Costureira que caiu no Pingo Doce do Anadia em 2014 pede indemnização de 23 mil euros

O caso é relativamente simples de contar, não obtante os contornos jurídico-formais.

No dia 03 de Dezembro de 2014, por volta das 17:00 horas, uma cliente dirigiu-se ao supermercado “Pingo Doce”, no Centro Comercial Anadia, no Funchal e, ao passar pelo corredor dos detergentes e produtos de limpeza, cujo piso se encontrava impregnado de detergente, escorregou e caiu, não conseguindo levantar-se do chão.

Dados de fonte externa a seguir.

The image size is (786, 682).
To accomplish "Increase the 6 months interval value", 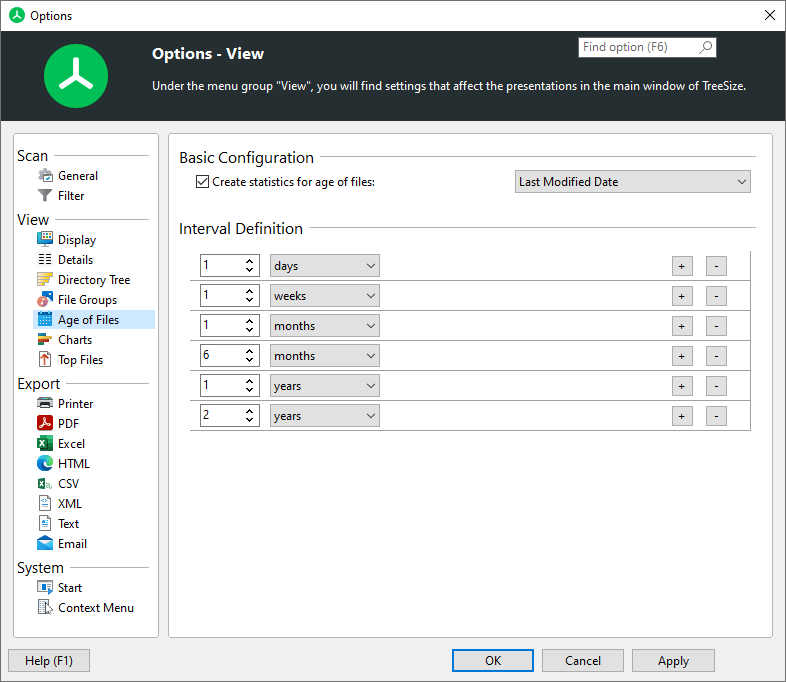I will pyautogui.click(x=250, y=351).
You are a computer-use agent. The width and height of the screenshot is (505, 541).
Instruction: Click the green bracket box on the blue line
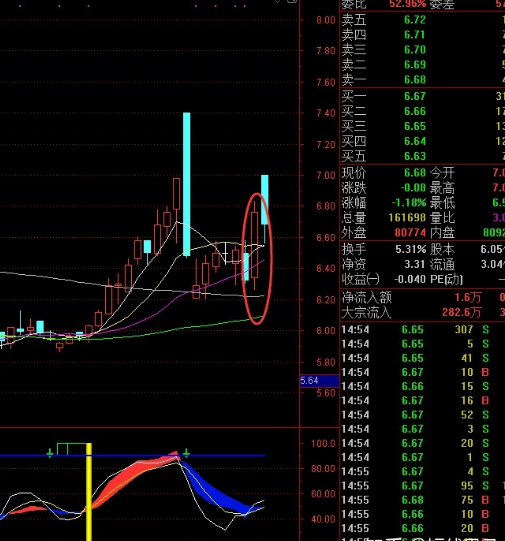72,449
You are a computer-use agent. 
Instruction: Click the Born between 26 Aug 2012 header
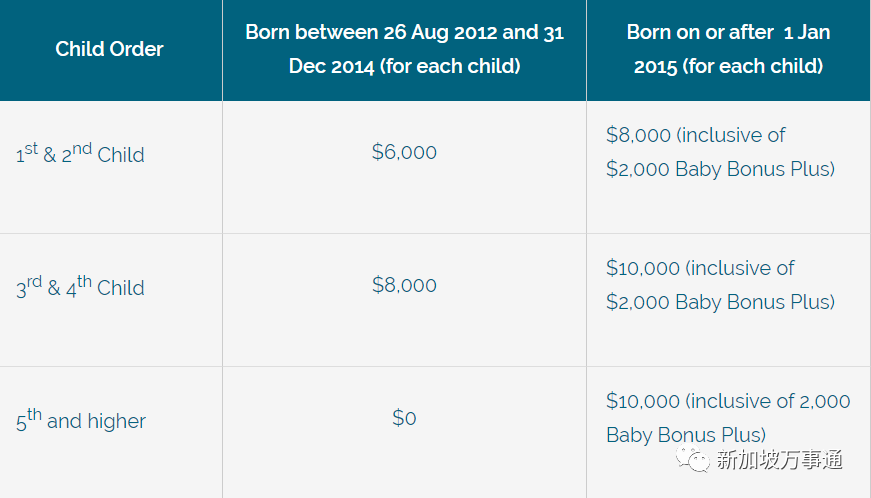[404, 49]
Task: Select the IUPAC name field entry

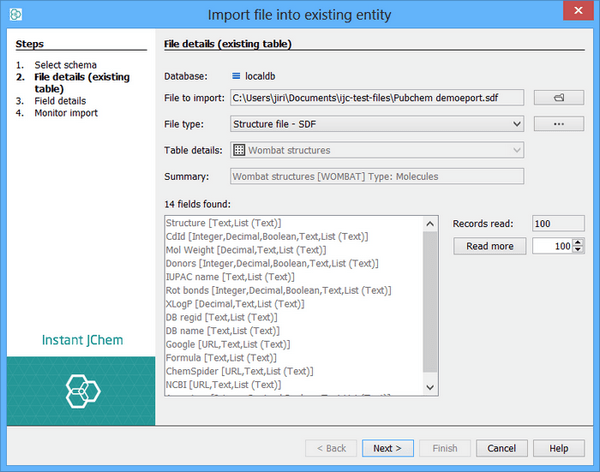Action: click(x=230, y=277)
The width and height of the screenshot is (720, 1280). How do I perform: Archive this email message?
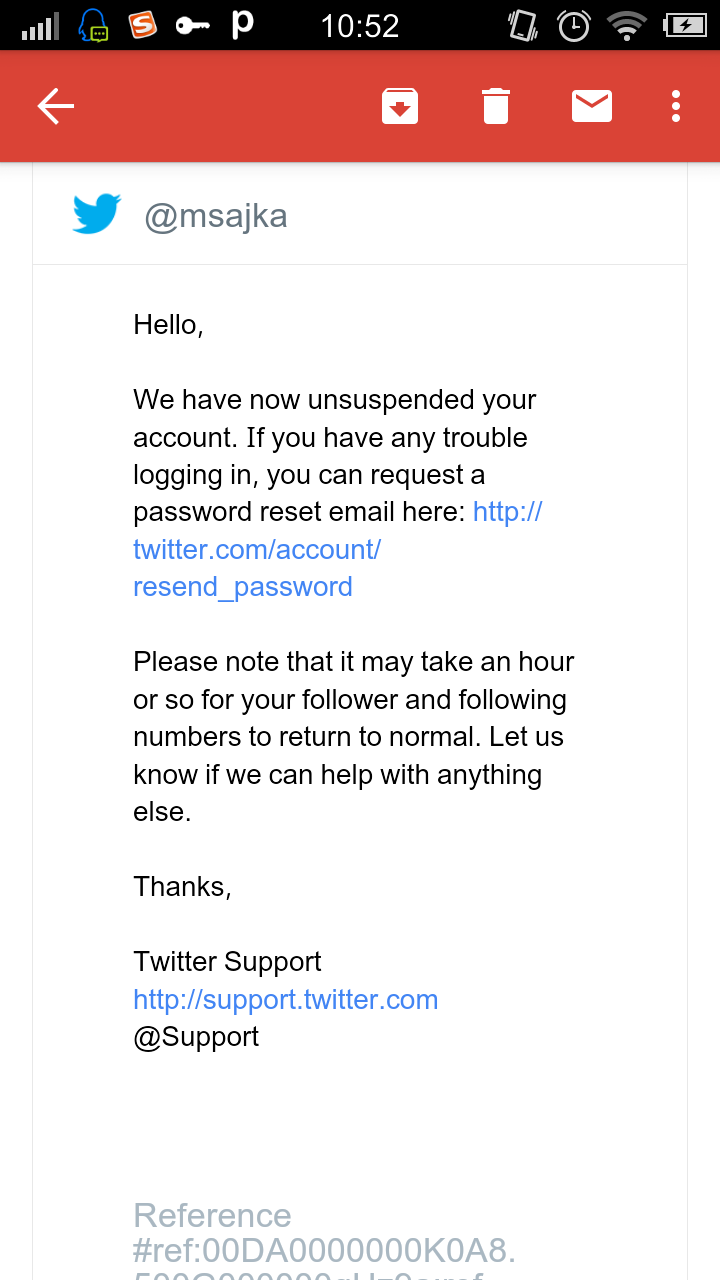point(400,106)
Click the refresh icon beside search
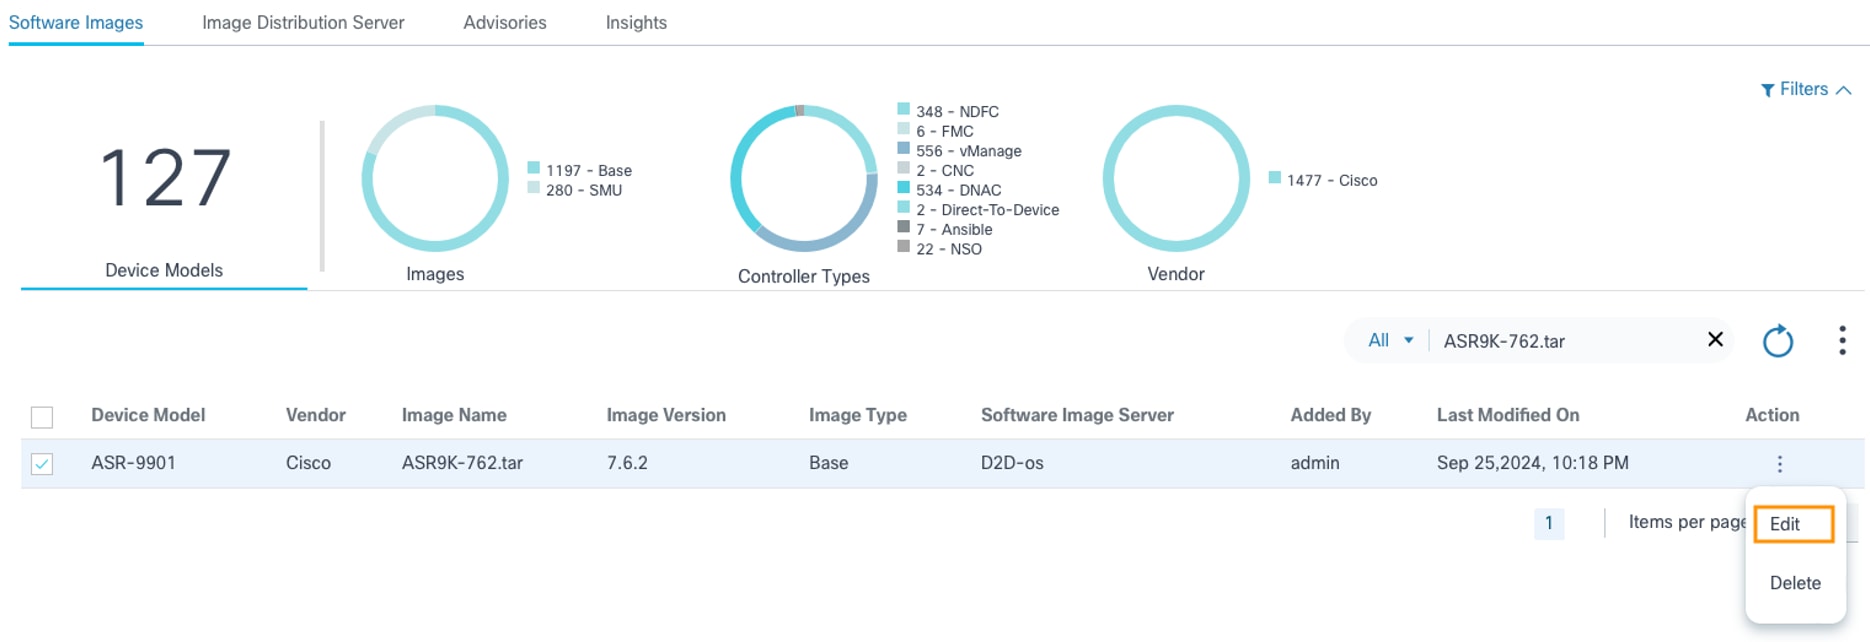 1777,341
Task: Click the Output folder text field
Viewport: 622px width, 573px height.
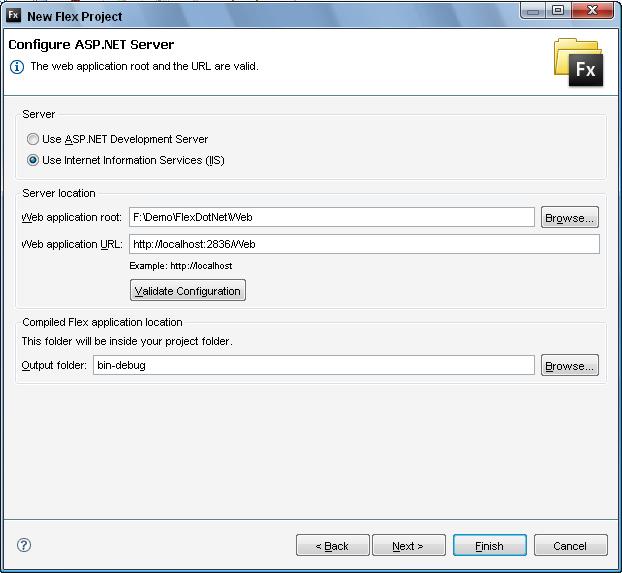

Da queda, resultou para a cliente, vários ferimentos com sequelas, bem como incómodos, dores, perdas de rendimento.

A 1/3/2019, a cliente meteu um processo em tribunal reclamando o pagamento da quantia total de 23.685,13€, acrescida de juros sendo 285,13€ a título de danos patrimoniais; 18.000,00€ a título de danos não patrimoniais, e 5.400,00€ pela perda do trabalho desempenhado como costureira.

A Ré contestou invocando a prescrição e requereu a intervenção principal da Companhia de Seguros.

O Tribunal de 1.ª instância apreciou o caso, julgou procedente a exceção de prescrição e absolveu os Réus (primitivo e a chamada) de todos os pedidos formulados.

Segundo o Tribunal do Funchal, o prazo para meter a acção seria de 3 anos e tal já teria passado.

Inconformada, a vítima recorreu para o Tribunal da Relação de Lisboa alegando que o prazo de prescirção seria de 5 e não de 3 anos.

A 3 de dezembro último, os juízes desembargadores deram-lhe razão, revogaram a decisão proferida no Funchal a fim de que os autos prossigam a posterior tramitação.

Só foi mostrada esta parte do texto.